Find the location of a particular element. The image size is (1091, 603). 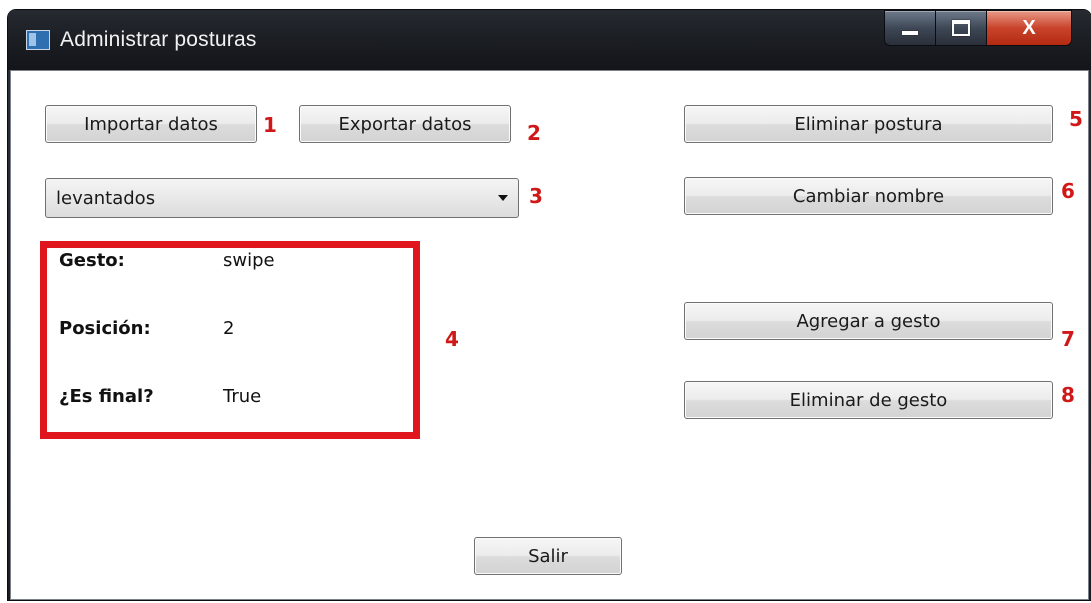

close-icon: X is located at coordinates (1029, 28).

--

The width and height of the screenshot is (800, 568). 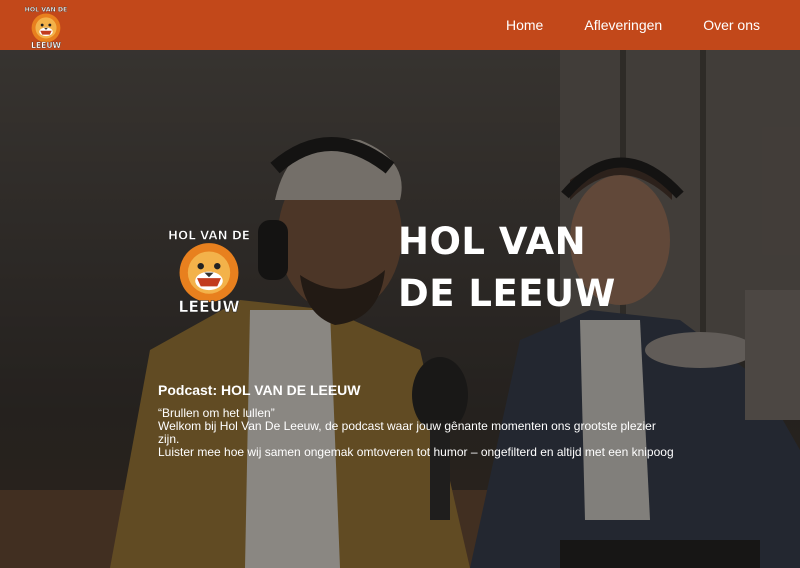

---

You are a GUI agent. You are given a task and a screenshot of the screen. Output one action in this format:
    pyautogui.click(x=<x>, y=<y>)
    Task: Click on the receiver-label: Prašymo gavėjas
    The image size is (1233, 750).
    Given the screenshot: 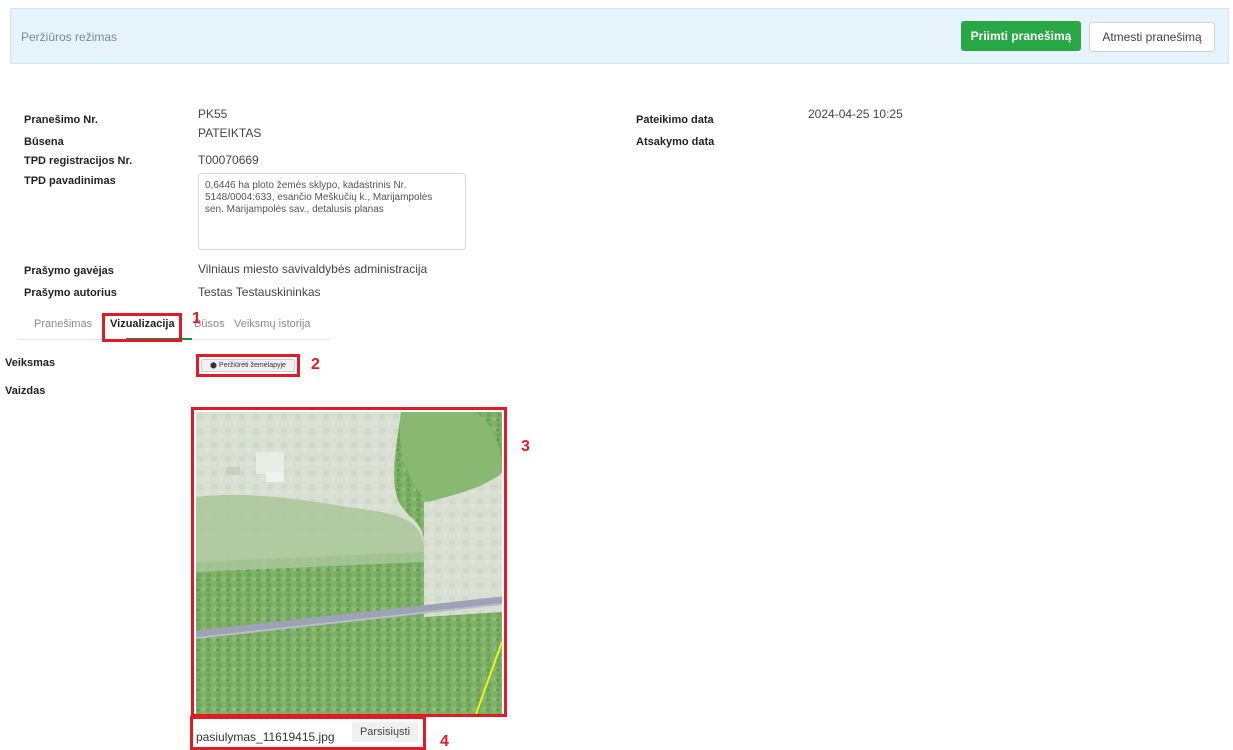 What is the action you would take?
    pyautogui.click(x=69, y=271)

## What is expected
Rewrite the items from the line with "Find the location" to the line with "close-icon: X is", replacing "particular" with "specific" and keeping everything else the same. Give only those lines, and omit the pictures.

## Output of the task
Find the location of a specific element. The image size is (1091, 603). 

close-icon: X is located at coordinates (1029, 28).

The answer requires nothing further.